Properties and substrate specificities of the phenylalanyl-transfer-ribonucleic acid synthetases of Aesculus species

1. Phenylalanyl-tRNA synthetases have been partially purified from cotyledons of seeds of Aesculus californica, which contains 2-amino-4-methylhex-4-enoic acid, and from four other species of Aesculus that do not contain this amino acid. The A. californica preparation was free from other aminoacyl-tRNA synthetases, and the contaminating synthetase activity in preparations from A. hippocastanum was decreased to acceptable limits by conducting assays of pyrophosphate exchange activity in 0.5m-potassium chloride. 2. The phenylalanyl-tRNA synthetase from each species activated 2-amino-4-methylhex-4-enoic acid with Km 30–40 times that for phenylalanine.

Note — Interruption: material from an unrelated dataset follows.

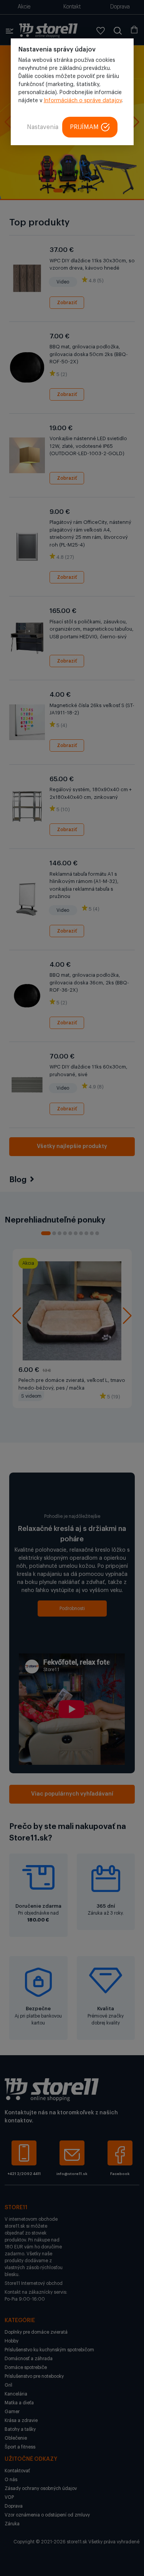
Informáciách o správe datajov (83, 100)
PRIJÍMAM (84, 127)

The maximum velocity for 2-amino-4-methylhex-4-enoic acid was only 30% of that for phenylalanine with the A. californica enzyme, but the maximum velocities for the two substrates were identical for the other four species. 3. 2-Amino-4-methylhex-4-enoic acid was not found in the protein of A. californica, so discrimination against this amino acid probably occurs in the step of transfer to tRNA, though subcellular localization, or subsequent steps of protein synthesis could be involved. 4. Crotylglycine, methallylglycine, ethallylglycine, 2-aminohex-4,5-dienoic acid, 2-amino-5-methylhex-4-enoic acid, 2-amino-4-methylhex-4-enoic acid, β-(thien-2-yl)alanine, β-(pyrazol-1-yl)alanine, phenylserine and m-fluorophenylalanine were substrates for pyrophosphate exchange catalysed by the phenylalanyl-tRNA synthetases of A. californica or A. hippocastanum. Allylglycine, phenylglycine and 2-amino-4-phenylbutyric acid were inactive.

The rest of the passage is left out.